What does this mean exactly? Was the quoted post deleted, or the post that quoted the other post deleted, or both?

Thanks.


----------



## WorkingOnMe (Mar 17, 2012)

The thread was deleted.


----------



## SecondTime'Round (Jan 15, 2015)

technovelist said:


> What does this mean exactly? Was the quoted post deleted, or the post that quoted the other post deleted, or both?
> 
> Thanks.


I think I know what you're asking. This morning, I quoted a poster and made a response. But, I hadn't read the whole thread, and when I did, I realized my response didn't make sense (or maybe I asked a question that had already been asked/answered....can't remember now....need more coffee!). So, whoever I quoted, may have gotten a notification that I did so, but there was nothing there because I deleted it before they had a chance to read it.

Make sense?


----------



## tech-novelist (May 15, 2014)

SecondTime'Round said:


> I think I know what you're asking. This morning, I quoted a poster and made a response. But, I hadn't read the whole thread, and when I did, I realized my response didn't make sense (or maybe I asked a question that had already been asked/answered....can't remember now....need more coffee!). So, whoever I quoted, may have gotten a notification that I did so, but there was nothing there because I deleted it before they had a chance to read it.
> 
> Make sense?


Thanks for answering.

So it does mean that I was quoted in a post that was later deleted by the quoter? That's what I thought but it wasn't clear.


----------



## tech-novelist (May 15, 2014)

WorkingOnMe said:


> The thread was deleted.


So it's not just the post that was deleted?


----------



## phillybeffandswiss (Jan 20, 2013)

I'm pretty sure it occurs is in both scenarios.


----------



## SecondTime'Round (Jan 15, 2015)

technovelist said:


> Thanks for answering.
> 
> So it does mean that I was quoted in a post that was later deleted by the quoter? That's what I thought but it wasn't clear.

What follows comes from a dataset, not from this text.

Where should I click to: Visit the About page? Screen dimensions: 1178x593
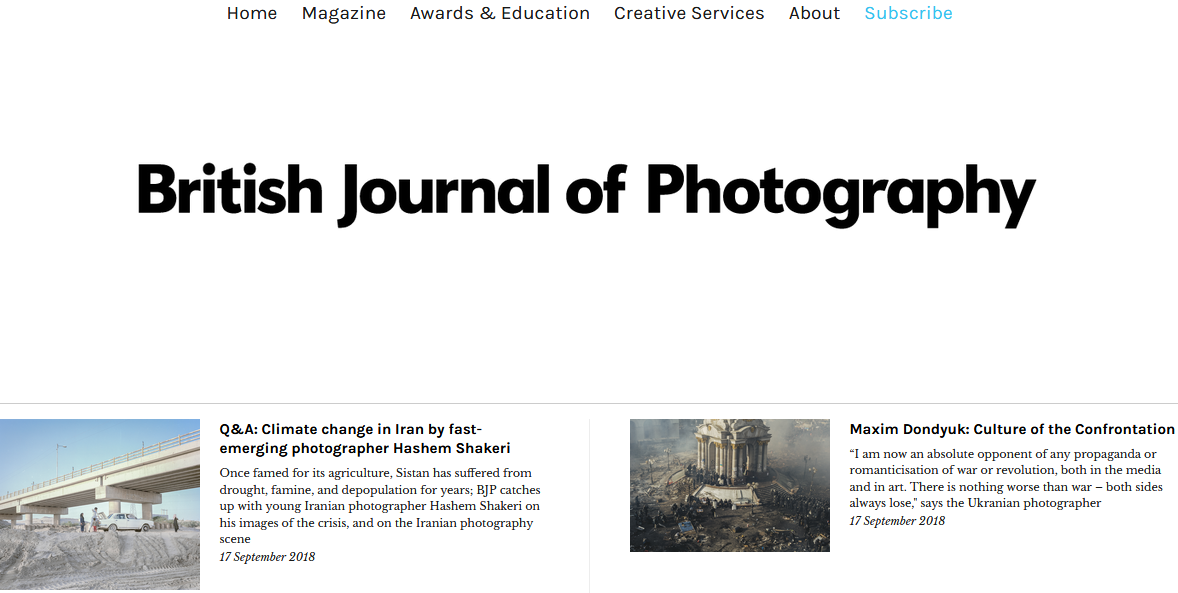(x=814, y=13)
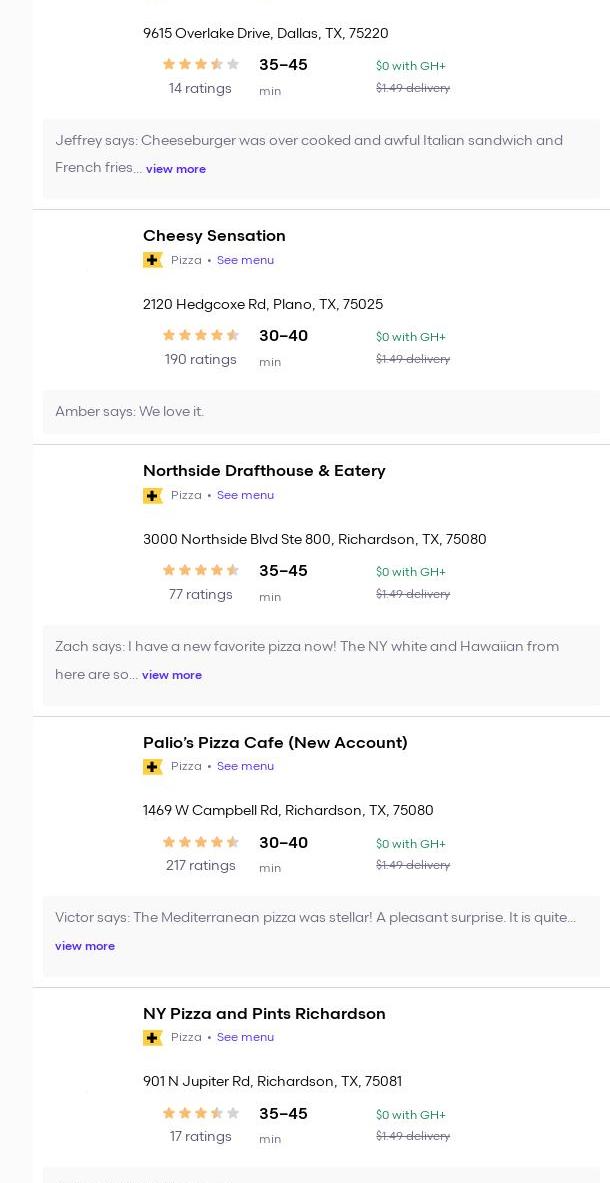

Yes, I think so. (I disagree with whomever said the entire thread was deleted, although maybe it does happen in both instances. But, either way, you were quoted and then whoever quoted you deleted their thread/post).


----------



## tech-novelist (May 15, 2014)

Ok, thanks.


----------



## GusPolinski (Jan 21, 2014)

Either someone quoted you and later deleted the post or someone quoted you and one of the mods deleted the post.
_Posted via Mobile Device_


----------